Myths And Misconceptions About Financial Derivatives

There have been many myths and misconceptions about financial derivatives and its various implications. Financial derivatives have been cited as one of the reasons for the current recession. Many people have been interested about the economic market and the so-called role of financial derivatives in the downward movement of economy. In order to be enlightened about financial derivatives and the current issues surrounding it, let us clear up some of the common misconceptions regarding the use of financial derivatives.

Common Myths:

1. The use of financial derivatives is only applicable to rich multimillion dollar companies. - This is one of the largest misconceptions about financial derivatives. Many people think that this involves the stock exchange and the complex and abstract financial movements only fit for large companies. Indirectly, we are all participants of the financial derivative cycle through our house mortgages and other loans. As an individual or small business owner, we can engage in and maximize the uses of financial derivatives. The risk management purposes of financial derivatives can benefit even the smallest traders. You do not have to belong to a rich and prestigious billion dollar company to be able to use this financial strategy. Risk management measures are needed in any form of business whether big or small. Business owners and investors that are not big time need not be discouraged because they can use this financial strategy too.

2. Engaging on financial derivative is a form of gambling. - This negative notion on financial derivatives makes people shy away from it. It even creates wrong expectations on people who enter this with the preconceived notion that it is a form of gamble. The financial market is not a game of chance. You enter into contracts and transactions with full consideration of the factors affecting your contracts. This is not purely guessing and a game of chance. You consider all your actions to be able to get the most out of financial derivatives. There is no room for guessing because real risks and real money is involved. Though there is a certain amount of speculation involved in financial derivatives, it is not gambling per se. To engage in financial market transactions, you need wise and planned actions in order to achieve success.

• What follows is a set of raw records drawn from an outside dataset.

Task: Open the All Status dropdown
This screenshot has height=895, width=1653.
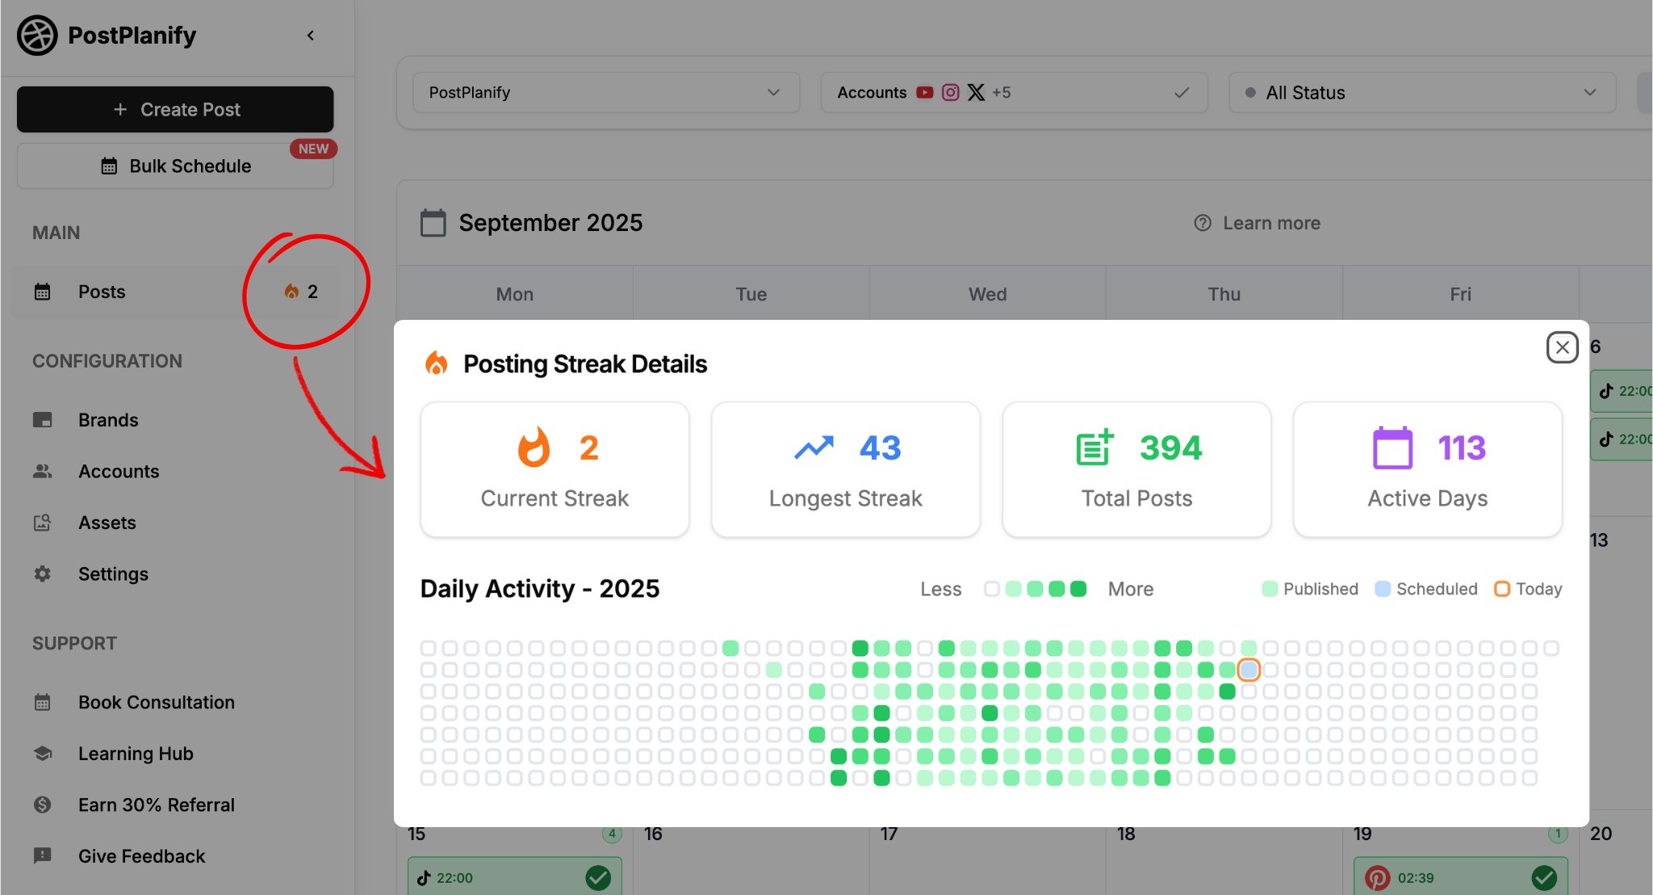Action: [1422, 92]
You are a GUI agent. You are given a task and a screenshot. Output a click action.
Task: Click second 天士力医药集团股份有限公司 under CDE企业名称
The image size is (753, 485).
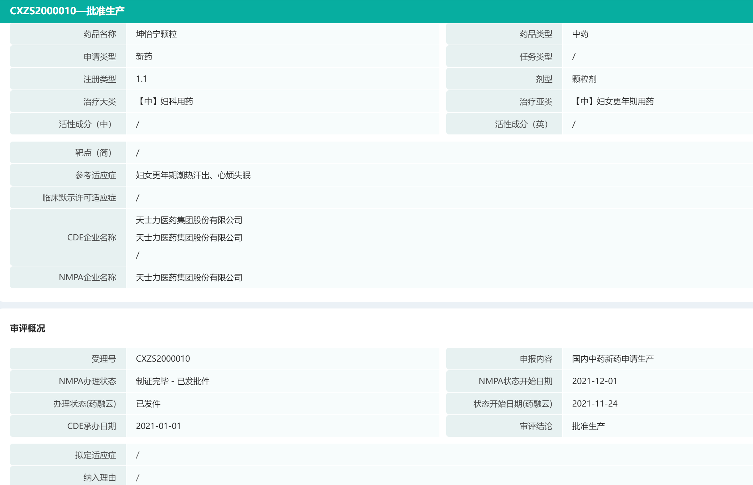click(x=189, y=238)
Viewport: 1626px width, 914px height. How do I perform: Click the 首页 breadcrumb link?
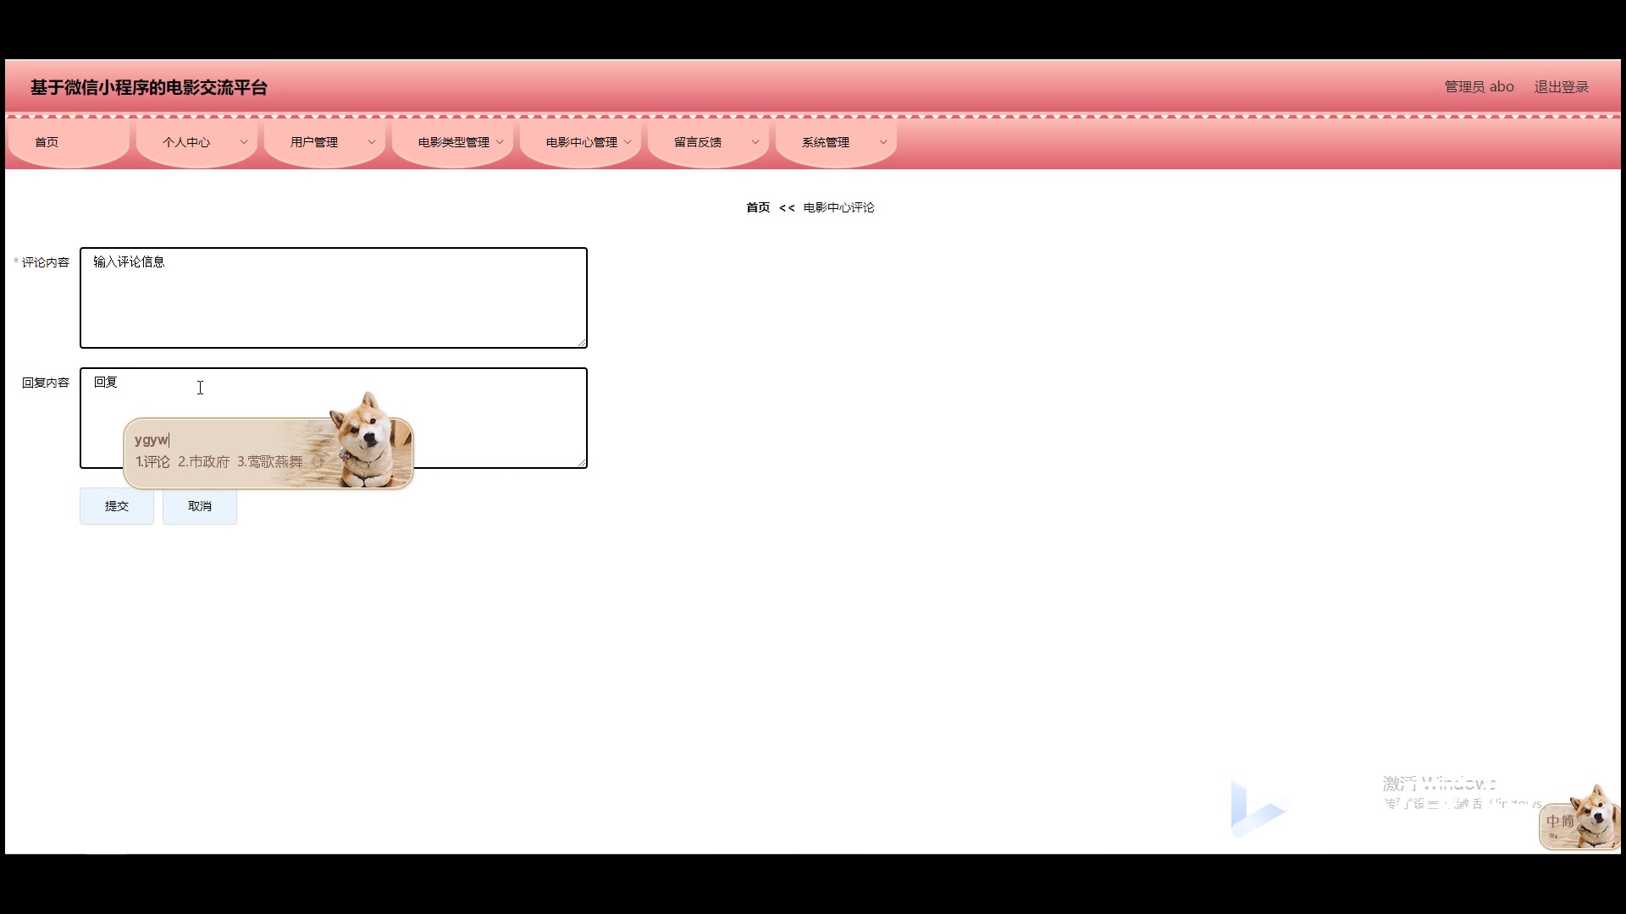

3. Financial derivative transactions only benefit one side of the trade. - This misconception discourages some practitioners to enter into such financial transactions. However, this concept is not true. Financial derivatives are contract based agreements. A contract establishes benefits to both parties involved. This means that both sides will get benefits out of the trade. Nobody enters into transactions to lose. Hence, financial derivatives cannot be benefitting only one side of the coin.

Knowing all these myths and misconceptions makes you fully understand the truth about financial derivatives. This puts you a better position to judge whether you will enter into these financial agreements. Clearing up the common myths surrounding the use of financial derivatives allows you to fully appreciate its use and benefits.